▸ TASK DIRECTIONS
Retype the part of the Master Fuzz tone pot thread that opens with the words containing "# Master Fuzz" and closes with "on the output.", keeping every character unchanged.

▸ PAGE TEXT

=-=-=

# Master Fuzz tone pot



## Nostradoomus (Oct 21, 2019)

Instead of the basically useless fuzz adjust control and mildly useful two position switch, wire it up like so for a sweepable low pass kinda thing. I also threw an MPSA18 in Q5 for a bit of oomph on the output.

B50K
Lug 1 —> switch 3
Lug 2 —> Fuzz 2
Lug 3 —> switch 1


----------



## Nostradoomus (Oct 21, 2019)

Oh yeah and omit the top 100pf cap, it does nothing with this mod in place.


----------



## Chuck D. Bones (Oct 21, 2019)

Well done!  Good job figuring this out without the benefit of Build Docs.
Did you do this before drilling the box?


----------



## Nostradoomus (Oct 21, 2019)

Fortunately yes! Haha


----------



## Nostradoomus (Oct 21, 2019)

Quick n dirty clip of the sweep.

I really love this circuit! It cleans up ridiculously (like roll back to 7 and it’s a little gritty), the octave is very pronounced (I used 1n5817s all around again) and it nails that nasty FZ-2 sound with way less parts haha.

=-=-=

▸ LISTED ENTRIES
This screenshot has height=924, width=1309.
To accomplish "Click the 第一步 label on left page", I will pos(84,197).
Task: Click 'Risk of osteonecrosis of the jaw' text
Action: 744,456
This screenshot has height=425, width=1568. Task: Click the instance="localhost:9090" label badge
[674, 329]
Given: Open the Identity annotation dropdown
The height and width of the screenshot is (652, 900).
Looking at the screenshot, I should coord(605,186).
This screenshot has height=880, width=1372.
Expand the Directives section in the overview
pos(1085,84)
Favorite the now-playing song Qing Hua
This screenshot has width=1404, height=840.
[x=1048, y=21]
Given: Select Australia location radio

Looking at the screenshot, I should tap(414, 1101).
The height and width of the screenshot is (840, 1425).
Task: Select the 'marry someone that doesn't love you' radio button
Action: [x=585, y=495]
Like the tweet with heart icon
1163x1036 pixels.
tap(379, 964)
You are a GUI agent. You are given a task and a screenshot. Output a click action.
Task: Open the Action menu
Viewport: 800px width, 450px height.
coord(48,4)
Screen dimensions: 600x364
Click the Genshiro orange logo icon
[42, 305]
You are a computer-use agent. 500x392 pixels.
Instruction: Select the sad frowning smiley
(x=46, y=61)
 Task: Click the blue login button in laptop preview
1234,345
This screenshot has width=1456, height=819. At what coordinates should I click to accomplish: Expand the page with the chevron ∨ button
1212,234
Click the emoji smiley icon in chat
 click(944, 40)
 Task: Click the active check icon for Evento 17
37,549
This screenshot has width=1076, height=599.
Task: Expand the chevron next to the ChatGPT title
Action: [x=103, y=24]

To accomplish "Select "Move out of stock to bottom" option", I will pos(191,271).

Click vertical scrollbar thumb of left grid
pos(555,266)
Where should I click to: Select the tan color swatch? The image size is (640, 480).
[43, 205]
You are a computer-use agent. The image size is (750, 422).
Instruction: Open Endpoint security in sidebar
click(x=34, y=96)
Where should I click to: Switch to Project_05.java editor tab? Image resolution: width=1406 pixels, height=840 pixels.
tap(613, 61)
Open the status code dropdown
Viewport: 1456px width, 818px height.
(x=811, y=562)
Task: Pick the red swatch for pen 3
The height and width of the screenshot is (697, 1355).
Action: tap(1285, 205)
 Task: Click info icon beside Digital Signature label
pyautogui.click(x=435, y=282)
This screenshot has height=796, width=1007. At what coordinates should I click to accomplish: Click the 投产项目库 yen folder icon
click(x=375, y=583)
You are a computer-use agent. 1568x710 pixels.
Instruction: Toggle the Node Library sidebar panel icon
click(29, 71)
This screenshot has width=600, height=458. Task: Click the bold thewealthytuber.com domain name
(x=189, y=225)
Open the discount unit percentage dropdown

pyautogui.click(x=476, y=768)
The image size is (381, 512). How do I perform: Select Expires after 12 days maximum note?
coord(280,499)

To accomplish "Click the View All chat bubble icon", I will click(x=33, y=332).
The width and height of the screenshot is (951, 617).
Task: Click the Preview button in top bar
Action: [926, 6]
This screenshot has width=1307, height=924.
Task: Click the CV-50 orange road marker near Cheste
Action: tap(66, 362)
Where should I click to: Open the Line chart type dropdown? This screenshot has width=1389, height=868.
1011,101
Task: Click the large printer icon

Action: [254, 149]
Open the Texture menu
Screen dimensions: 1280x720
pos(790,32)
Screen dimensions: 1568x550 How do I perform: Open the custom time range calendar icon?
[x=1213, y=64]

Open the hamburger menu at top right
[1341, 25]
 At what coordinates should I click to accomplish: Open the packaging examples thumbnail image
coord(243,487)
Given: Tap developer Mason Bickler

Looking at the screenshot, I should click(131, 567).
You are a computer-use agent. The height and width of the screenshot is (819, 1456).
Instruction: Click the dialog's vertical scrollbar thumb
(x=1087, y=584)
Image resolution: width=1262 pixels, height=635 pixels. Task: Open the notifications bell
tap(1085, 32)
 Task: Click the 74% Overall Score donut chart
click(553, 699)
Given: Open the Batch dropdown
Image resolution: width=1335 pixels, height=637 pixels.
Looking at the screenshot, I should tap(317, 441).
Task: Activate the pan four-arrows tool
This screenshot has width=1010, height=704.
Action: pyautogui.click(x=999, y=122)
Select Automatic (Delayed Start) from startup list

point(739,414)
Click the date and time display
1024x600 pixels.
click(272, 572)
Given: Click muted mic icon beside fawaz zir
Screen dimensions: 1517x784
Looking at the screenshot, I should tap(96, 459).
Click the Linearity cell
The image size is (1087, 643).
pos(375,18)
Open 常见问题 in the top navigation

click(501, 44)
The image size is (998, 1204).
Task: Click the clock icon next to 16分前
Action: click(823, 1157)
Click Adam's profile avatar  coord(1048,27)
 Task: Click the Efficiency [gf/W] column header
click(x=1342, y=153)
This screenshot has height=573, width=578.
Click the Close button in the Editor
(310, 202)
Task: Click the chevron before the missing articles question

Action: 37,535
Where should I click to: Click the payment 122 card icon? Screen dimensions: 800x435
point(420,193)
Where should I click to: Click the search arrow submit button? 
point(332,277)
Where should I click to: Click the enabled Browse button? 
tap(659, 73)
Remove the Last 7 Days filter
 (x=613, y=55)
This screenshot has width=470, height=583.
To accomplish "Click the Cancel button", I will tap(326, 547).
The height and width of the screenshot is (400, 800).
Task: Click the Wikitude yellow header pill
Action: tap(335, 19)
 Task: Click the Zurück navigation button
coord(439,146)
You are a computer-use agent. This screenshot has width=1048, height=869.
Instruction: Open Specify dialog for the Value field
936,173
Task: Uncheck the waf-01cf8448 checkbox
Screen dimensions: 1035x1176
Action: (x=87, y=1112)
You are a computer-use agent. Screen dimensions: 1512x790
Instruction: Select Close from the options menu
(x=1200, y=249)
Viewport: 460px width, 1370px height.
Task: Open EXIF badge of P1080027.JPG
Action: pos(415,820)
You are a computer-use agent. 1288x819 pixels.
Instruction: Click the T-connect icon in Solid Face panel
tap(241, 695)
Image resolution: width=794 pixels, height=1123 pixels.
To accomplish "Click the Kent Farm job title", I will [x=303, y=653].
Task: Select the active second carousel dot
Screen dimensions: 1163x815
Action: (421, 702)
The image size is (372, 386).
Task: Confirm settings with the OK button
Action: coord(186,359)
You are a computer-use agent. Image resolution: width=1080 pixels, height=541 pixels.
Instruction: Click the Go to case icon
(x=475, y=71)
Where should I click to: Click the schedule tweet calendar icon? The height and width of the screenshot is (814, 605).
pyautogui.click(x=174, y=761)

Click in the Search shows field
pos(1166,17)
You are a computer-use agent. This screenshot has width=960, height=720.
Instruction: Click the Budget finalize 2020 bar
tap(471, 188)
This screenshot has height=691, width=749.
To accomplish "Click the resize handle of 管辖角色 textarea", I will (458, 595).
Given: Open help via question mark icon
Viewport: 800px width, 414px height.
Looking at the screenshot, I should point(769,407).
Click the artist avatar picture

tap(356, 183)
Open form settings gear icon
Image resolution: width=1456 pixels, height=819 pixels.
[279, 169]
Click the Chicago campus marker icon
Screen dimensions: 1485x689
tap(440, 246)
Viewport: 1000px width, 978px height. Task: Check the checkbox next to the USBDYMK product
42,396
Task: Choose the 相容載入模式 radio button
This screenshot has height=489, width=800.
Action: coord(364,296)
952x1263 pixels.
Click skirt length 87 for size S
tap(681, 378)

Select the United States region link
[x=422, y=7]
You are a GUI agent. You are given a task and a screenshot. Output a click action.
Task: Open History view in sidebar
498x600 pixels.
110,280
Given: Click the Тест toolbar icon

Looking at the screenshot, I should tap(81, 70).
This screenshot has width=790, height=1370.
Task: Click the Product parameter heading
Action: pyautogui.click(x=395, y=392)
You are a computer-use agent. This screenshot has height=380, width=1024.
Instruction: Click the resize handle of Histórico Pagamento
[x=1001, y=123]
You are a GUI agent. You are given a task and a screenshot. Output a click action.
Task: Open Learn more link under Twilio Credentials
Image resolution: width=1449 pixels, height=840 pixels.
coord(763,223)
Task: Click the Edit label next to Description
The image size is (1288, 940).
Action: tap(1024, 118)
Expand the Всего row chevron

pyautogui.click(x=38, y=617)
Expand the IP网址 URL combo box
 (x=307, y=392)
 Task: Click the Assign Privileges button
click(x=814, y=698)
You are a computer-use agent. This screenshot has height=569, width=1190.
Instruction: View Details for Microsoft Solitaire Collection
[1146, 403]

=-=-=

▸ FINAL ANSWER
# Master Fuzz tone pot



## Nostradoomus (Oct 21, 2019)

Instead of the basically useless fuzz adjust control and mildly useful two position switch, wire it up like so for a sweepable low pass kinda thing. I also threw an MPSA18 in Q5 for a bit of oomph on the output.